With that said a majority of acute care pharmacies have yet to implement any type of BCMA system.6 The reasons cited for the slow adoption include barriers to change, difficulties with implementation and lack of both financial and labor resources. It’s unfortunate that something that has been shown to decrease medication errors and save lives7,8,9 is sitting on the back burner of many project plans in healthcare systems across the country. When you consider that BCMA has the potential to save individual healthcare systems millions of dollars10 it becomes a mystery why more hospitals have yet to adopt such a simple technology.
We all look for simple solutions to big problems, and BCMA provides such an opportunity. Of course not everyone believes that BCMA is everything it’s cracked up to be, but the evidence to support such a position is lacking. While some studies have demonstrated issues with the use of BCMA systems, none have demonstrated that BCMA fails to benefit patient safety.11,12
Of all the technology implementations I’ve been a part of inside the hospital, BCMA was not the most difficult. I’m not saying implementing BCMA is a cinch, but to me it’s a no-brainer.
References
- Linda T. Kohn, Janet M. Corrigan, and Molla S. Donaldson, Editors; Committee on Quality of Health Care in America, Institute of Medicine. To Err Is Human: Building a Safer Health System. Washington, D.C.: The National Academies Press; 2000.
- Walsh KE, Dodd KS, Seetharaman K, et al. Medication errors among adults and children with cancer in the outpatient setting. J. Clin. Oncol. 2009;27(6):891-896.
- Leape LL, Berwick DM. Five Years After To Err Is Human. JAMA: The Journal of the American Medical Association. 2005;293(19):2384 -2390.
- 10 years after “To Err is Human”: An RCA of Patient Safety Research?: Slide Presentation from the AHRQ 2008 Annual Conference (Text Version). Available at: http://www.ahrq.gov/about/annualmtg08/090908slides/Pronovost.htm [Accessed February 28, 2011].
- ASHP Statement on Bar-Code-Enabled Medication Administration Technology. American Journal of Health-System Pharmacy. 2009;66(6):588 -590.

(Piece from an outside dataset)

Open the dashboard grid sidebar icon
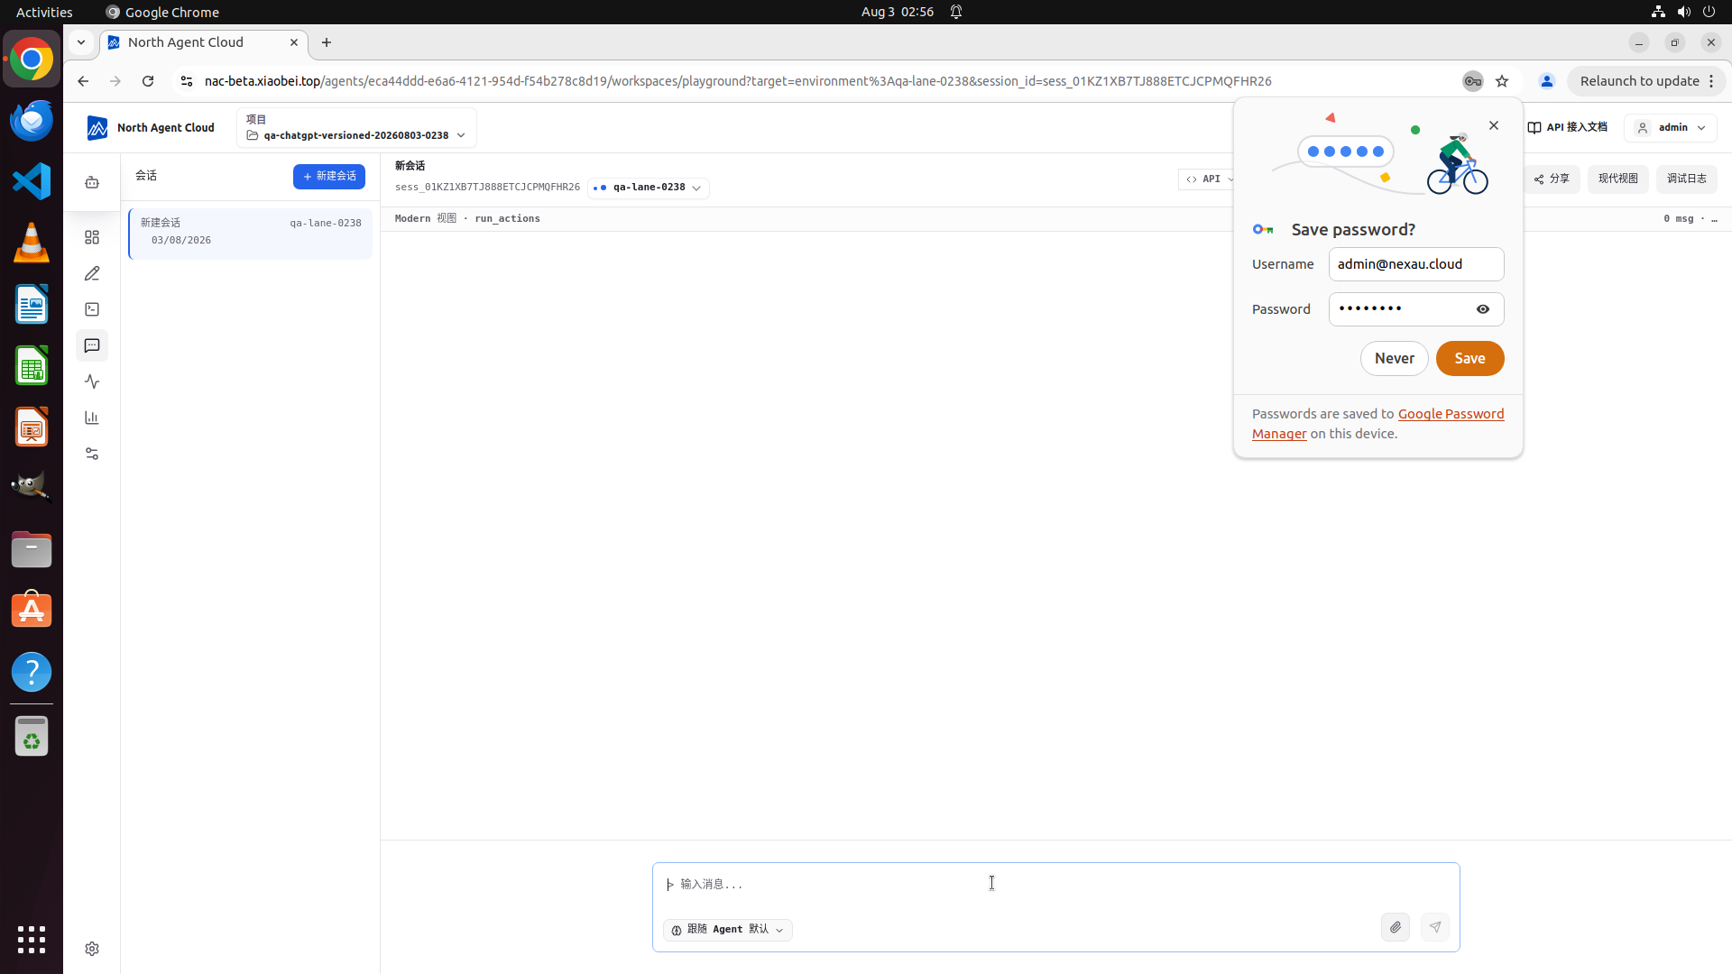This screenshot has height=974, width=1732. point(92,237)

- Pedersen CA, Schneider PJ, Scheckelhoff DJ. ASHP national survey of pharmacy practice in hospital settings: Monitoring and patient education—2009. American Journal of Health-System Pharmacy. 2010;67(7):542 -558.

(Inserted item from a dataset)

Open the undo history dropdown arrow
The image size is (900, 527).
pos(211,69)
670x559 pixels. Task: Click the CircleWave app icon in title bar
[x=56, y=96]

- Lawton G, Shields A. Bar-code verification of medication administration in a small hospital. American Journal of Health-System Pharmacy. 2005;62(22):2413 -2415.
- Larrabee S, Brown M. Recognizing the institutional benefits of bar-code point-of-care technology. Jt Comm J Qual Saf. 2003;29(7):345-353.
- Poon EG, Keohane CA, Yoon CS, et al. Effect of Bar-Code Technology on the Safety of Medication Administration. N Engl J Med. 2010;262:1698-1707
- Maviglia SM, Yoo JY, Franz C, et al. Cost-Benefit Analysis of a Hospital Pharmacy Bar Code Solution. Arch Intern Med. 2007;167(8):788-794.
- Miller DF, Fortier CR, Garrison KL. Bar Code Medication Administration Technology: Characterization of High-Alert Medication Triggers and Clinician Workarounds. Ann Pharmacother. 2011;45(2):162-168.
- Koppel R, Wetterneck T, Telles JL, Karsh B. Workarounds to Barcode Medication Administration Systems: Their Occurrences, Causes, and Threats to Patient Safety. Journal of the American Medical Informatics Association. 2008;15(4):408 -423.